Gender Bias in Hiring: In this study, application materials for a lab manager position were randomly assigned a male or female name. Science faculty rated the male applicant as significantly more competent and hirable than the (identical) female applicant. Both male and female faculty were equally likely to exhibit bias against the female student. (Moss-Racusin et al, 2012).

Nonbinary and Transgender: A study found that transgender women tend to have worse employment experiences than nonbinary transgender people and transgender men, the latter two tending to have similar outcomes (Davidson, 2016).

Letters of Recommendation: A study found that regardless of the gender of the letter writer, male applicants were more likely to receive outstanding letters compared to female applicants (Dutt et al, 2016), with men more likely to be described as “brilliant” and “superb” and women were more likely to be described as “hardworking” and “intelligent” (Trix and Psenke, 2003).

Teaching Evaluations: A study found that a professor with a male name received higher teaching evaluations than an identical professor with a female name (Boring et al, 2016).

Scientific Contribution: A study found that women disproportionately perform the labor and experimental work of producing science – such as pipetting and centrifuging – while men are more likely to credited for their vision and ideas (Macaluso et al, 2016).

Citations: A study found that men were more likely to praise their own research as “excellent” and “unique” and “novel” compared to women (Jagsi and Silver, 2019). Another study found that men cited their own papers 56 percent more than women on average, and that this gap remained stable despite increased representation of women in academia in recent decades (King et al, 2017).

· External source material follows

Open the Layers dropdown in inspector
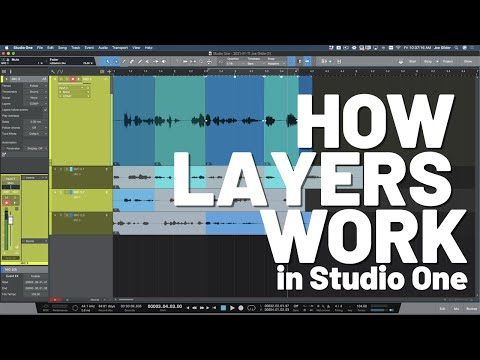This screenshot has width=480, height=360. pyautogui.click(x=36, y=104)
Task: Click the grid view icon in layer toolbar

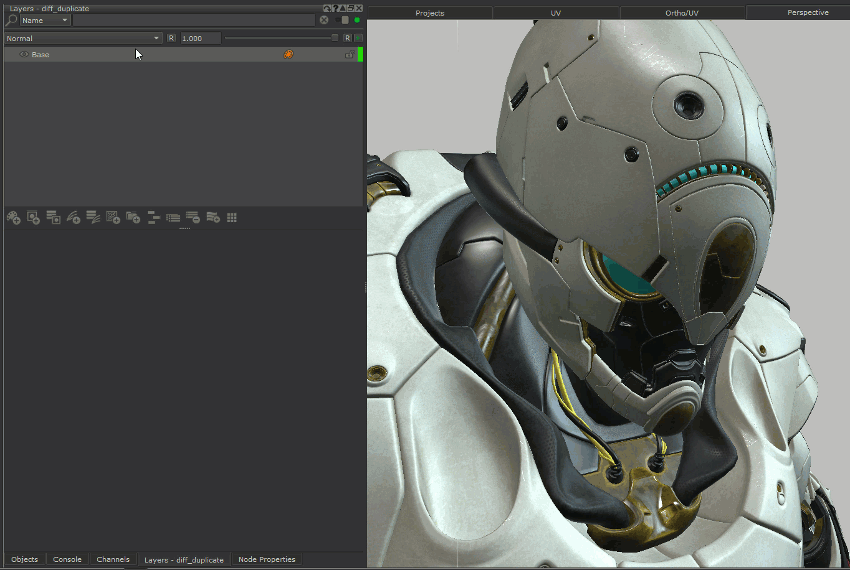Action: (x=232, y=217)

Attitude Towards Evidence of Gender Bias: A study found that men evaluated gender bias research less favorably than women, and this skepticism was especially prominent among male faculty in STEM fields (Handley et al, 2015).

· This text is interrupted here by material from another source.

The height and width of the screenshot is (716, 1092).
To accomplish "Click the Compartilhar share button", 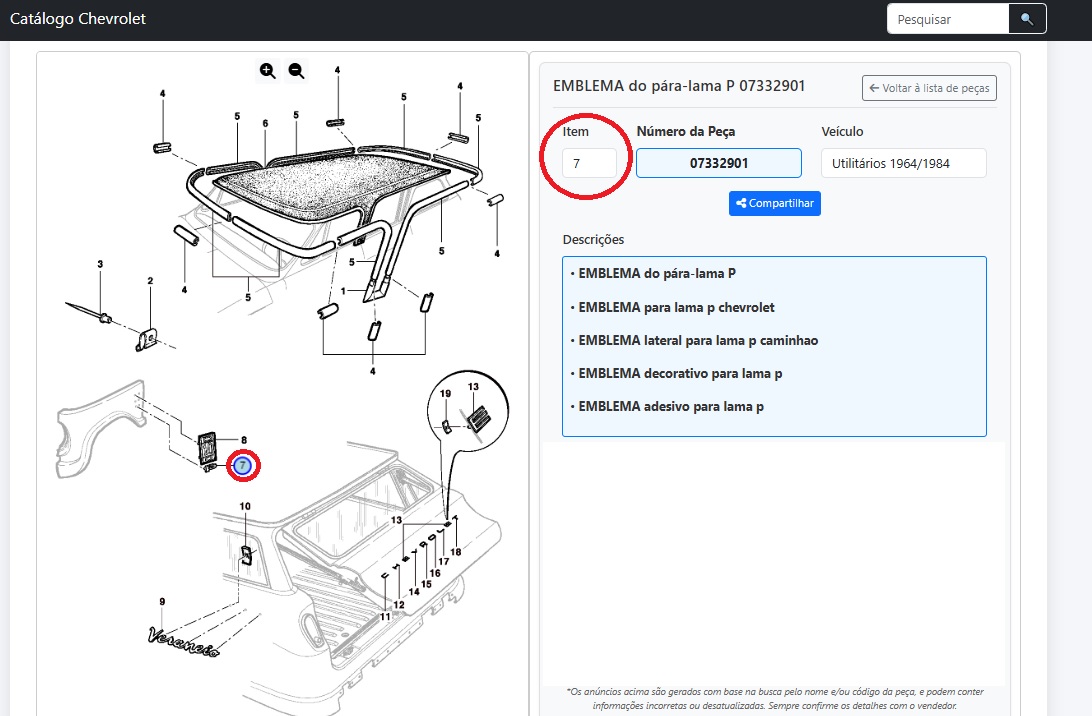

Harassment: A study found that women of color experienced the highest rates of negative workplace experiences in STEM, including harassment and assault (Clancy et al, 2017). While women commonly experience more harassment than men, a study found that LGBTQ+ women and gender minorities in particular were more likely to be harassed than cisgender, heterosexual women (Richey et al, 2019).

Speaking Opportunities: A study found that female scientists were invited and assigned talks less often than men at conferences (Ford et al, 2018). A related study found that women of color – in particular from underrepresented minorities – were least likely to be invited to speak at conferences (Ford et al, 2019).

Innate Talent: A study found that women and racial minorities (particularly African Americans) were underrepresented in fields where raw innate talent and brilliance were considered a requirement (Leslie et al, 2015). Another study found that women and African Americans were less likely to be described as “brilliant” or “genius” in online teaching evaluations (Storage et al, 2016).

Leaving STEM Fields at Higher Rates:   A study found that while Black, White, and Hispanic/Latinx students were similarly likely to enroll in STEM fields, Black and Hispanic/Latinx students left STEM at higher rates, even for students with similar academic preparation (Reigle-Crumb et al, 2019).  Another study found that LGBTQ students were more likely to leave STEM majors than their straight counterparts (Hughes, 2018)

“Where Are You Really From?” A study found that Asian Americans commonly experience identity denial and are perceived as less American than other racial groups (Cheryan and Monin, 2005). Another study found that Asian scientists were rarely awarded top science prizes (Jan, 2022).

NIH Grant Awards: A study revealed that Black scientists were far less likely to receive NIH funding for a research idea than White scientists from a similar institutions and research records (Ginther et al, 2011). Another study showed that for early career scientists, women received approximately $41,000 less grant funding on average than male scientists (Oliveira et al, 2019)

Foreign Accents: Non-native accents make it difficult for native speakers to understand what is being said, and this reduces cognitive fluency (the ease with which the brain processes it). A study found that this caused people to doubt the veracity of what was being said. This credibility bias was somewhat reduced for milder accents compared to heavier accents (Lev-Ari and Keysar, 2010).

Interview Callback: Using fictitious resumes a study found a significant racial gap in callbacks for interviews. Resumes with traditionally White names such as Emily and Greg elicited 50 percent more callbacks than similar resumes with Black/ethnic names such as Lakisha and Jamal. (Bertrand and Mullainathan, 2004).